-------- Records for the task

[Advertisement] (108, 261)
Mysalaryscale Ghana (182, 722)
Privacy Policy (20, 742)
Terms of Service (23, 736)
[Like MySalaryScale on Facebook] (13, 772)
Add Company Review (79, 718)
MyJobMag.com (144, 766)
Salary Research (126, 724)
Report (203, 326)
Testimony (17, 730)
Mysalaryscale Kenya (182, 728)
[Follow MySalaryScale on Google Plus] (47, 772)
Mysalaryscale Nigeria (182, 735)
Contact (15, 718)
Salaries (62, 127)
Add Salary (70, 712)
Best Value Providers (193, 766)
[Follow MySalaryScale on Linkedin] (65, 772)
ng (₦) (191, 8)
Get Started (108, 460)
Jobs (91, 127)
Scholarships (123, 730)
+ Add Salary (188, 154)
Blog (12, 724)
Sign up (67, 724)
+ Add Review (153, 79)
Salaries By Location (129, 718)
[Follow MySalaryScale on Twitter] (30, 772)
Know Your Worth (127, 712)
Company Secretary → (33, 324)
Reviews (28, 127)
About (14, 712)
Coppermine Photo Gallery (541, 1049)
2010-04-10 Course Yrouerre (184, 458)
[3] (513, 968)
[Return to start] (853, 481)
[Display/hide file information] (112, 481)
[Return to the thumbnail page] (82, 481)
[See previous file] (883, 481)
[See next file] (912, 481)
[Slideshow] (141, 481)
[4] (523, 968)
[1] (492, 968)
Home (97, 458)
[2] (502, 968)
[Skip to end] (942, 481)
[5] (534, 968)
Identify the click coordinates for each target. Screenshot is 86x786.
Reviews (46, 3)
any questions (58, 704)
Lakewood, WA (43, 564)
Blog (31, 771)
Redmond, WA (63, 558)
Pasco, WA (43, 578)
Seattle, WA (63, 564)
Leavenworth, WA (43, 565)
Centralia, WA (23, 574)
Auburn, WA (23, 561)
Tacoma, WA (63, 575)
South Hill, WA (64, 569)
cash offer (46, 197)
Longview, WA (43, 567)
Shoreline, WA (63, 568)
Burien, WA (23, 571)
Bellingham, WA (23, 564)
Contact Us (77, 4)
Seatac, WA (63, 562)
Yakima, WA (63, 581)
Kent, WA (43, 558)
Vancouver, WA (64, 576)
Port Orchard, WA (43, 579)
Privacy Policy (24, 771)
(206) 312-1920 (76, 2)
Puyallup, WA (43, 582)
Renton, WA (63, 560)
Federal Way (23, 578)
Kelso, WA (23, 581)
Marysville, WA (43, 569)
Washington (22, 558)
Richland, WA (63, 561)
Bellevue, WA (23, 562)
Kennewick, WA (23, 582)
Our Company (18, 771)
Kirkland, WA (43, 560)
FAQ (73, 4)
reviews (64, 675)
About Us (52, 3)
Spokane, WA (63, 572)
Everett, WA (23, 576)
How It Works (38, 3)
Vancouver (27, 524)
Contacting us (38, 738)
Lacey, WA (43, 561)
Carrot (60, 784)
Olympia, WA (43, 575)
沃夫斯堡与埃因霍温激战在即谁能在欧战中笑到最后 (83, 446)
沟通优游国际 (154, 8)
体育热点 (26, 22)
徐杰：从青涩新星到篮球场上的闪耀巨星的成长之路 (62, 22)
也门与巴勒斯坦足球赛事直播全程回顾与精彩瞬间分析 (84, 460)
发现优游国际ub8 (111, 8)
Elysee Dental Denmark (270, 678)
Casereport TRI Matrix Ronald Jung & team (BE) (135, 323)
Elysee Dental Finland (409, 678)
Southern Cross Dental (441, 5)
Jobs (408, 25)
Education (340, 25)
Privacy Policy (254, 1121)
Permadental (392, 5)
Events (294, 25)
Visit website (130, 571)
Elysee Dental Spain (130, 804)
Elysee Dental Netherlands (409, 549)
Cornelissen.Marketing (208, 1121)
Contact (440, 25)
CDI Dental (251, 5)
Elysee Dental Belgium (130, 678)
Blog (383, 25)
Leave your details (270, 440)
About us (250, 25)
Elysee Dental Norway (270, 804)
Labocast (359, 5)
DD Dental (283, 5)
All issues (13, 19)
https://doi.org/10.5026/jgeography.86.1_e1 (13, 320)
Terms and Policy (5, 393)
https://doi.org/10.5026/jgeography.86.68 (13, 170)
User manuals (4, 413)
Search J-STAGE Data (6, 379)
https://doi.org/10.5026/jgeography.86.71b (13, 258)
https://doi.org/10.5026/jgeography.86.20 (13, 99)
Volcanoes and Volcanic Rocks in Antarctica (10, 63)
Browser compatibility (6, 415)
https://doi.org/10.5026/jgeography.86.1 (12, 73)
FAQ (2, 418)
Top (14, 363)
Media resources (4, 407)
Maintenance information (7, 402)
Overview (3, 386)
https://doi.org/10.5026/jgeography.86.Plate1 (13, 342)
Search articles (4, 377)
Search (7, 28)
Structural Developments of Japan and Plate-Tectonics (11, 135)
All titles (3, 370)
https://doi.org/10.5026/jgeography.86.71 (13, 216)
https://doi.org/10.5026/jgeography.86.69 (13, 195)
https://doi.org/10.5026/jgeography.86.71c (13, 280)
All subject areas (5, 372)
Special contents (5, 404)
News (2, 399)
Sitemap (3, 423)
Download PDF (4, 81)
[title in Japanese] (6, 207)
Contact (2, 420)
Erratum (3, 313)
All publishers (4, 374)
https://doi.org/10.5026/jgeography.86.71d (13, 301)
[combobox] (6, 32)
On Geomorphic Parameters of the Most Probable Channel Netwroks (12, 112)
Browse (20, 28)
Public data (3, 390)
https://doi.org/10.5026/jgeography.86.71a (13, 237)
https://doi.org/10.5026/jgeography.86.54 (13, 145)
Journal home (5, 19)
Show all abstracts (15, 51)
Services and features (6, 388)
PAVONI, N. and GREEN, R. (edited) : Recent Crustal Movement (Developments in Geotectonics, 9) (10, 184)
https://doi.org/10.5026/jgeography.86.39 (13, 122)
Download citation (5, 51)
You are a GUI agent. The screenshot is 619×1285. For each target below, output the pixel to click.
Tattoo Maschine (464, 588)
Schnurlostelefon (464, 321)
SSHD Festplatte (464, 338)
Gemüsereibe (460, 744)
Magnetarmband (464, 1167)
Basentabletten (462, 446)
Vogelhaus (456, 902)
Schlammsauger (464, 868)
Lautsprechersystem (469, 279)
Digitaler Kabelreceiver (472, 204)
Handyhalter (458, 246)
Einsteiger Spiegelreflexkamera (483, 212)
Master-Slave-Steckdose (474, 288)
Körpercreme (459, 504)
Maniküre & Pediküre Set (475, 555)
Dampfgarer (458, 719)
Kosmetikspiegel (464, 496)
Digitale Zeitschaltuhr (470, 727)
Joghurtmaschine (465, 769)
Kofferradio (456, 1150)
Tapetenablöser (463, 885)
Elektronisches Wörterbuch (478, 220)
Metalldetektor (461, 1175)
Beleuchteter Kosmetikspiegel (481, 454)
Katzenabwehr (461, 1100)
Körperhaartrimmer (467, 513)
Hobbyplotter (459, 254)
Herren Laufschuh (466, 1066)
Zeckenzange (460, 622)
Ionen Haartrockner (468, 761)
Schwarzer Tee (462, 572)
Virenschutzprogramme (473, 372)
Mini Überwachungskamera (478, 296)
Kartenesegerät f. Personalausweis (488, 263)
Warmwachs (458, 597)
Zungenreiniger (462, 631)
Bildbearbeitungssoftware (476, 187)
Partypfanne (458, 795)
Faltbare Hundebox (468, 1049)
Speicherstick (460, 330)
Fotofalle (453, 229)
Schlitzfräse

----------------

[What is asked] Reproduce the records from the line with "How It Works (38, 3)" to the line with "https://doi.org/10.5026/jgeography.86.71b (13, 258)", but swap "Visit website" for "Open website". Leave everything else unchanged.

[Task result]
How It Works (38, 3)
Vancouver (27, 524)
Contacting us (38, 738)
Lacey, WA (43, 561)
Carrot (60, 784)
Olympia, WA (43, 575)
沃夫斯堡与埃因霍温激战在即谁能在欧战中笑到最后 (83, 446)
沟通优游国际 (154, 8)
体育热点 (26, 22)
徐杰：从青涩新星到篮球场上的闪耀巨星的成长之路 (62, 22)
也门与巴勒斯坦足球赛事直播全程回顾与精彩瞬间分析 (84, 460)
发现优游国际ub8 (111, 8)
Elysee Dental Denmark (270, 678)
Casereport TRI Matrix Ronald Jung & team (BE) (135, 323)
Elysee Dental Finland (409, 678)
Southern Cross Dental (441, 5)
Jobs (408, 25)
Education (340, 25)
Privacy Policy (254, 1121)
Permadental (392, 5)
Events (294, 25)
Open website (130, 571)
Elysee Dental Spain (130, 804)
Elysee Dental Netherlands (409, 549)
Cornelissen.Marketing (208, 1121)
Contact (440, 25)
CDI Dental (251, 5)
Elysee Dental Belgium (130, 678)
Blog (383, 25)
Leave your details (270, 440)
About us (250, 25)
Elysee Dental Norway (270, 804)
Labocast (359, 5)
DD Dental (283, 5)
All issues (13, 19)
https://doi.org/10.5026/jgeography.86.1_e1 (13, 320)
Terms and Policy (5, 393)
https://doi.org/10.5026/jgeography.86.68 (13, 170)
User manuals (4, 413)
Search J-STAGE Data (6, 379)
https://doi.org/10.5026/jgeography.86.71b (13, 258)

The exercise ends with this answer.